If you are planning to write pure JavaScript, add a tiny framework Modernizr to your code base, which will detect if a certain feature is supported by the user’s Web browser, and if not - provide an alternative solution. We like the analogy with TV sets. People with latest 3D HD TV sets and those who have 50-year old black and white televisions can watch the same movie even though the quality of the picture will be drastically different.

Summary

If you are starting working on your first HTML5 enterprise project, get ready to solve the same tasks as Java, JavaFX, Silverlight, or Flexdevelopers face:

  • Reliability of the network communications. What if the data never arrive from/to the server? Is it possible to recover the lost data? Where they got lost? Can we re-send the lost data? What to do with duplicates?

  • Modularization of your application. If your application has certain rarely used menus don’t even load the code that handles this menu.
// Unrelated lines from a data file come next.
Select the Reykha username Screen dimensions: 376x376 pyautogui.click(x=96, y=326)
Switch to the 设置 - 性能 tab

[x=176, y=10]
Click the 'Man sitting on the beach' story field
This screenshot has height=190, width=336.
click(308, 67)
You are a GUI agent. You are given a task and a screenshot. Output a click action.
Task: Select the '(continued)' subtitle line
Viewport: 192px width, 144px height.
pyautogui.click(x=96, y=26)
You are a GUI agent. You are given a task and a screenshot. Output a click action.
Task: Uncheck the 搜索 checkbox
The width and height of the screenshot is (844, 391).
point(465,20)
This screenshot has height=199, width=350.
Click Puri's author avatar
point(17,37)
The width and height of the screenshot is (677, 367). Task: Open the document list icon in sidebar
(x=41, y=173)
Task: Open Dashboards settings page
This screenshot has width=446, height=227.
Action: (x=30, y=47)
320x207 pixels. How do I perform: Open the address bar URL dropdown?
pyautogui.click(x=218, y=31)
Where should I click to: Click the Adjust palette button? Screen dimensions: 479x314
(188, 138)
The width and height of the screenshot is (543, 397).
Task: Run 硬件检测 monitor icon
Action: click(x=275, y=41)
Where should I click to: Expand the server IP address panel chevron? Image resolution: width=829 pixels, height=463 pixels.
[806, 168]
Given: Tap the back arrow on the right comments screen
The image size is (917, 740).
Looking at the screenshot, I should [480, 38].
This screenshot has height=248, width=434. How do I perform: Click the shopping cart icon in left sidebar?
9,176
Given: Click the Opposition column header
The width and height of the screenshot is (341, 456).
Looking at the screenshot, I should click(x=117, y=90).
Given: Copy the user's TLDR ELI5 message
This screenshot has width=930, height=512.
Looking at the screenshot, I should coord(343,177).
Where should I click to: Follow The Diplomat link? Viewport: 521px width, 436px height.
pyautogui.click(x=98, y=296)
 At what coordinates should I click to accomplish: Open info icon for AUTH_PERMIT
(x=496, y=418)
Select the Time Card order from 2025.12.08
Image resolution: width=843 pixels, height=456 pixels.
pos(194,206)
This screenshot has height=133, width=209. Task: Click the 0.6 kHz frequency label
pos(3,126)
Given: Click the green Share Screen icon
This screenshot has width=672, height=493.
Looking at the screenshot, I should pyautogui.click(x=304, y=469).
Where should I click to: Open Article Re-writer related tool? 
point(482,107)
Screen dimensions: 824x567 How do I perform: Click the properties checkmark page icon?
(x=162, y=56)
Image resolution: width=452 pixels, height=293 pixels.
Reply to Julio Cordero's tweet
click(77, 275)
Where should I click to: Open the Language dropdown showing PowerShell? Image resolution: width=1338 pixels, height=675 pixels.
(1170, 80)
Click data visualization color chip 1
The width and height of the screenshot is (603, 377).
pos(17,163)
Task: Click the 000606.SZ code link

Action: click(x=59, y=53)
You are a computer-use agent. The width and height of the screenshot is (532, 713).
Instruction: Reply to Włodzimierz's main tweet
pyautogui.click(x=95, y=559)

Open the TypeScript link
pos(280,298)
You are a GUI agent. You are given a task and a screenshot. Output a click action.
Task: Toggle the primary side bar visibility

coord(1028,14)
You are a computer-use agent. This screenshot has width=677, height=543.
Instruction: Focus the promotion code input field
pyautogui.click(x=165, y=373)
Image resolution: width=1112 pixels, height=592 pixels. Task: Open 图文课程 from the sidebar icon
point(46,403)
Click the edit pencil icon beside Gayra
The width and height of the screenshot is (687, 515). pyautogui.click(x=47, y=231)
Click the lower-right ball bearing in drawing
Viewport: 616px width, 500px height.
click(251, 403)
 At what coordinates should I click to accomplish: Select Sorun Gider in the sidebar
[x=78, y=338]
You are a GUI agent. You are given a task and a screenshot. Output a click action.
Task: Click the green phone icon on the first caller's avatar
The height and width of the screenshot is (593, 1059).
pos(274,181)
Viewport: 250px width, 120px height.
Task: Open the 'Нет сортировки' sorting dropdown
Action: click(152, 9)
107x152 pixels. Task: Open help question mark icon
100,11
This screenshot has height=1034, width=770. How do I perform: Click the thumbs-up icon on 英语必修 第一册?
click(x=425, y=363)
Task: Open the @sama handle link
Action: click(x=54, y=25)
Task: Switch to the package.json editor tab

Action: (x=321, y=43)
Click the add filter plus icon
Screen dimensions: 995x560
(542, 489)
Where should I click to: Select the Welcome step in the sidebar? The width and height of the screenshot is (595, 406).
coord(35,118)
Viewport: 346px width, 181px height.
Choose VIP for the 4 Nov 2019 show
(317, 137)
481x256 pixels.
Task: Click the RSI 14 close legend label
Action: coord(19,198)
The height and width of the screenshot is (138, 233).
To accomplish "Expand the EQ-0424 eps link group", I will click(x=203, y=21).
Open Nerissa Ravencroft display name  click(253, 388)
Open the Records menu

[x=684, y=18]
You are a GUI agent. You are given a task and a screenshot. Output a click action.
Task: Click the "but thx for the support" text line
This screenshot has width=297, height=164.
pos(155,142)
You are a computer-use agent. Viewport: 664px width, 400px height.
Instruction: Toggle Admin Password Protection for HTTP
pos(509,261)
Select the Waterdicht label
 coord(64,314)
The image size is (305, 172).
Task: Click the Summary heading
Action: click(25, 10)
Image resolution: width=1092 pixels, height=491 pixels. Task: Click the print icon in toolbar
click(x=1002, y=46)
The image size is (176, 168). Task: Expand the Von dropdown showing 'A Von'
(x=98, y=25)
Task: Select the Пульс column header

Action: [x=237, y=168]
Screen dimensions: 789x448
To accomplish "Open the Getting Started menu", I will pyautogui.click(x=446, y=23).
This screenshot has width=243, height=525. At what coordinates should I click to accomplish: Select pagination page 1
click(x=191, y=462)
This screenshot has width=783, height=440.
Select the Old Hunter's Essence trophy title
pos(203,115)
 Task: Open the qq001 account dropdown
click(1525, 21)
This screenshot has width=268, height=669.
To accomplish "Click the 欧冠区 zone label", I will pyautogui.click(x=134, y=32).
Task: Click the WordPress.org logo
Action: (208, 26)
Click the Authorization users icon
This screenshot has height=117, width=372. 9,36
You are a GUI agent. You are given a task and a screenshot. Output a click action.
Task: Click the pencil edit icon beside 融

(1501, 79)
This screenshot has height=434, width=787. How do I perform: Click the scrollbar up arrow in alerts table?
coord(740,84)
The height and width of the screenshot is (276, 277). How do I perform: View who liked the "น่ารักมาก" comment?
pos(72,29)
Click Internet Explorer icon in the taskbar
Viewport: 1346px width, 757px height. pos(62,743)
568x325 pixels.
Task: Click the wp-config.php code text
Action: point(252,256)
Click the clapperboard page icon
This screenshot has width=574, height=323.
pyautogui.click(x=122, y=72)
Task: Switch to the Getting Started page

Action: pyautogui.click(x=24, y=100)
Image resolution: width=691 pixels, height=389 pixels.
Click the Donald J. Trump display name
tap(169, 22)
  • Perceived performance. How quickly the main window of your application is loaded to the user’s computer? How heavy is the framework’s code base?

  • Should you store the application state on the server or on the client?

  • Does the framework offer a rich library of components?

  • Does the framework support creation of loosely coupled application components? Is the event model well designed?

  • Does the framework of your choice cover most of the needs of your application, or you’ll need to use several frameworks?

  • Is well written documentation available?

  • Does the framework of your choice locks you in? Does it restrict your choices? Can you easily replace this framework with another one if need be?

  • Is there an active community to ask for help with technical questions?

We could continue adding items to this list. But our main message is that developing HTML5 applications is not just about adding tag video and canvas to a Web page. It’s about serious JavaScript programming.